• [PROBLEM TO WORK ON]
Repeat all entries below exactly as shown.

(Records from a dataset)
☆ ☆ ☆ ☆ ☆
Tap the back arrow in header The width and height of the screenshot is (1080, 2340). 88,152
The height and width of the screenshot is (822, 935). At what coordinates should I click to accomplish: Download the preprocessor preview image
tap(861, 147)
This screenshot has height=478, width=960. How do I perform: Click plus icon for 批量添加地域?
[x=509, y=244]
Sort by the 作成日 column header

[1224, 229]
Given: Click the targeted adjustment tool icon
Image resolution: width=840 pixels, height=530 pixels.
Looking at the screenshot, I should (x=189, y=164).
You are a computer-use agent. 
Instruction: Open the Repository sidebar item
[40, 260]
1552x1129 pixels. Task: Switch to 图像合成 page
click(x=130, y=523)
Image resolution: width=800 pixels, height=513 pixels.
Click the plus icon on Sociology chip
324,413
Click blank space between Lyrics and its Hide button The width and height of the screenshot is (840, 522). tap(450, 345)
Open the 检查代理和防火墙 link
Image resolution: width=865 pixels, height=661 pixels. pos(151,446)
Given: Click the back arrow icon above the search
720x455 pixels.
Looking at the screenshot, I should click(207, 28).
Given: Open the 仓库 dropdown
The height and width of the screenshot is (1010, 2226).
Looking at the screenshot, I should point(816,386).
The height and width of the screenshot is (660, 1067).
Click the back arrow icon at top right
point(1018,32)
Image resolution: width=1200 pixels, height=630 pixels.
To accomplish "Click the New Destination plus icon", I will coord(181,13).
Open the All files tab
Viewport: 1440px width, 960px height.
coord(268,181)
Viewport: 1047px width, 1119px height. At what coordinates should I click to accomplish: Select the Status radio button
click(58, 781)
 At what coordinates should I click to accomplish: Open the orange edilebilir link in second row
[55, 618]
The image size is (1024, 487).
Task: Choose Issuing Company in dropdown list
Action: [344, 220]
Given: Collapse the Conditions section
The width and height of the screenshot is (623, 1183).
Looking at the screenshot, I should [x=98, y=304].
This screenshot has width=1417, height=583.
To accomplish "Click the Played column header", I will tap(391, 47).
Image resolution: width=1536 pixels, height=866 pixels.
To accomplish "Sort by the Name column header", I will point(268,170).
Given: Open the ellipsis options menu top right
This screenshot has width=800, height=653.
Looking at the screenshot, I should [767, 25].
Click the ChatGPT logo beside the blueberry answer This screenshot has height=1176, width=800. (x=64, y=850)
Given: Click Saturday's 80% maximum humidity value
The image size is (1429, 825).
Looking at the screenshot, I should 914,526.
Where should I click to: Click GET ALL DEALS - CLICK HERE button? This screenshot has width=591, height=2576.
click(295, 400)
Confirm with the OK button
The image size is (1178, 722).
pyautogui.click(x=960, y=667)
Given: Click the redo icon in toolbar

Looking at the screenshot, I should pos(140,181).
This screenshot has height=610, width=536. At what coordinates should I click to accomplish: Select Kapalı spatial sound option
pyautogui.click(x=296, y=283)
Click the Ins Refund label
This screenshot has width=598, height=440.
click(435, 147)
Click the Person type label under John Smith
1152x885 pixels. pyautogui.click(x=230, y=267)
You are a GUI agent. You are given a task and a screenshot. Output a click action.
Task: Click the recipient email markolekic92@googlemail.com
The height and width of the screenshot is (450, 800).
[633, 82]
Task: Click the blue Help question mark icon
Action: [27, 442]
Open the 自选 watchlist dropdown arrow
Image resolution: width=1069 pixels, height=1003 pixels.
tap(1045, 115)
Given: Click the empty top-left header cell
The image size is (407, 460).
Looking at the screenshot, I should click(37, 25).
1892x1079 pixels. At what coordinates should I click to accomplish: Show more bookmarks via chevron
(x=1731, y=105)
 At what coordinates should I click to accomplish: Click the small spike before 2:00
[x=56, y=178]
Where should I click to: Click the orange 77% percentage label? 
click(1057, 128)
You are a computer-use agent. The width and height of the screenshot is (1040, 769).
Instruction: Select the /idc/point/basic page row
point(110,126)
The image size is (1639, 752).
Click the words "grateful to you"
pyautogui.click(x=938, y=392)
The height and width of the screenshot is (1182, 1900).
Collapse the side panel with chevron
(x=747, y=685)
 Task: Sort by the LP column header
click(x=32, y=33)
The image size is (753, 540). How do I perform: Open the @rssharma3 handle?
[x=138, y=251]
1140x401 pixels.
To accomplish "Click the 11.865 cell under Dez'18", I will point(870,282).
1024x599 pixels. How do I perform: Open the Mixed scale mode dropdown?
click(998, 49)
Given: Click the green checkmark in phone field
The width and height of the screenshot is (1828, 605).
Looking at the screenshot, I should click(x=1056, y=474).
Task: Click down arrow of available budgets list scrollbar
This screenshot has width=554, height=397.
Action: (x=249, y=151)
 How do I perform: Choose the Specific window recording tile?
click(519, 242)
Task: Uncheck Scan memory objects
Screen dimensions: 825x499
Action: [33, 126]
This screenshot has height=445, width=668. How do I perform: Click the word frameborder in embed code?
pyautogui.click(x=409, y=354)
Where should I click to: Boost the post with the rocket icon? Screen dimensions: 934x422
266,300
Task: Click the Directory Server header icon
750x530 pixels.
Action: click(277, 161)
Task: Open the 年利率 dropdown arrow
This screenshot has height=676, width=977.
☆ ☆ ☆ ☆ ☆
• [YOUR SOLUTION]
Tap the back arrow in header The width and height of the screenshot is (1080, 2340). 88,152
The height and width of the screenshot is (822, 935). At what coordinates should I click to accomplish: Download the preprocessor preview image
tap(861, 147)
This screenshot has height=478, width=960. How do I perform: Click plus icon for 批量添加地域?
[x=509, y=244]
Sort by the 作成日 column header

[1224, 229]
Given: Click the targeted adjustment tool icon
Image resolution: width=840 pixels, height=530 pixels.
Looking at the screenshot, I should (x=189, y=164).
You are a computer-use agent. 
Instruction: Open the Repository sidebar item
[40, 260]
1552x1129 pixels. Task: Switch to 图像合成 page
click(x=130, y=523)
Image resolution: width=800 pixels, height=513 pixels.
Click the plus icon on Sociology chip
324,413
Click blank space between Lyrics and its Hide button The width and height of the screenshot is (840, 522). tap(450, 345)
Open the 检查代理和防火墙 link
Image resolution: width=865 pixels, height=661 pixels. pos(151,446)
Given: Click the back arrow icon above the search
720x455 pixels.
Looking at the screenshot, I should click(207, 28).
Given: Open the 仓库 dropdown
The height and width of the screenshot is (1010, 2226).
Looking at the screenshot, I should point(816,386).
The height and width of the screenshot is (660, 1067).
Click the back arrow icon at top right
point(1018,32)
Image resolution: width=1200 pixels, height=630 pixels.
To accomplish "Click the New Destination plus icon", I will coord(181,13).
Open the All files tab
Viewport: 1440px width, 960px height.
coord(268,181)
Viewport: 1047px width, 1119px height. At what coordinates should I click to accomplish: Select the Status radio button
click(58, 781)
 At what coordinates should I click to accomplish: Open the orange edilebilir link in second row
[55, 618]
The image size is (1024, 487).
Task: Choose Issuing Company in dropdown list
Action: [344, 220]
Given: Collapse the Conditions section
The width and height of the screenshot is (623, 1183).
Looking at the screenshot, I should [x=98, y=304].
This screenshot has width=1417, height=583.
To accomplish "Click the Played column header", I will tap(391, 47).
Image resolution: width=1536 pixels, height=866 pixels.
To accomplish "Sort by the Name column header", I will point(268,170).
Given: Open the ellipsis options menu top right
This screenshot has width=800, height=653.
Looking at the screenshot, I should [767, 25].
Click the ChatGPT logo beside the blueberry answer This screenshot has height=1176, width=800. (x=64, y=850)
Given: Click Saturday's 80% maximum humidity value
The image size is (1429, 825).
Looking at the screenshot, I should 914,526.
Where should I click to: Click GET ALL DEALS - CLICK HERE button? This screenshot has width=591, height=2576.
click(295, 400)
Confirm with the OK button
The image size is (1178, 722).
pyautogui.click(x=960, y=667)
Given: Click the redo icon in toolbar

Looking at the screenshot, I should pos(140,181).
This screenshot has height=610, width=536. At what coordinates should I click to accomplish: Select Kapalı spatial sound option
pyautogui.click(x=296, y=283)
Click the Ins Refund label
This screenshot has width=598, height=440.
click(435, 147)
Click the Person type label under John Smith
1152x885 pixels. pyautogui.click(x=230, y=267)
You are a GUI agent. You are given a task and a screenshot. Output a click action.
Task: Click the recipient email markolekic92@googlemail.com
The height and width of the screenshot is (450, 800).
[633, 82]
Task: Click the blue Help question mark icon
Action: [27, 442]
Open the 自选 watchlist dropdown arrow
Image resolution: width=1069 pixels, height=1003 pixels.
tap(1045, 115)
Given: Click the empty top-left header cell
The image size is (407, 460).
Looking at the screenshot, I should click(37, 25).
1892x1079 pixels. At what coordinates should I click to accomplish: Show more bookmarks via chevron
(x=1731, y=105)
 At what coordinates should I click to accomplish: Click the small spike before 2:00
[x=56, y=178]
Where should I click to: Click the orange 77% percentage label? 
click(1057, 128)
You are a computer-use agent. The width and height of the screenshot is (1040, 769).
Instruction: Select the /idc/point/basic page row
point(110,126)
The image size is (1639, 752).
Click the words "grateful to you"
pyautogui.click(x=938, y=392)
The height and width of the screenshot is (1182, 1900).
Collapse the side panel with chevron
(x=747, y=685)
 Task: Sort by the LP column header
click(x=32, y=33)
The image size is (753, 540). How do I perform: Open the @rssharma3 handle?
[x=138, y=251]
1140x401 pixels.
To accomplish "Click the 11.865 cell under Dez'18", I will point(870,282).
1024x599 pixels. How do I perform: Open the Mixed scale mode dropdown?
click(998, 49)
Given: Click the green checkmark in phone field
The width and height of the screenshot is (1828, 605).
Looking at the screenshot, I should click(x=1056, y=474).
Task: Click down arrow of available budgets list scrollbar
This screenshot has width=554, height=397.
Action: (x=249, y=151)
 How do I perform: Choose the Specific window recording tile?
click(519, 242)
Task: Uncheck Scan memory objects
Screen dimensions: 825x499
Action: [33, 126]
This screenshot has height=445, width=668. How do I perform: Click the word frameborder in embed code?
pyautogui.click(x=409, y=354)
Where should I click to: Boost the post with the rocket icon? Screen dimensions: 934x422
266,300
Task: Click the Directory Server header icon
750x530 pixels.
Action: click(277, 161)
Task: Open the 年利率 dropdown arrow
This screenshot has height=676, width=977.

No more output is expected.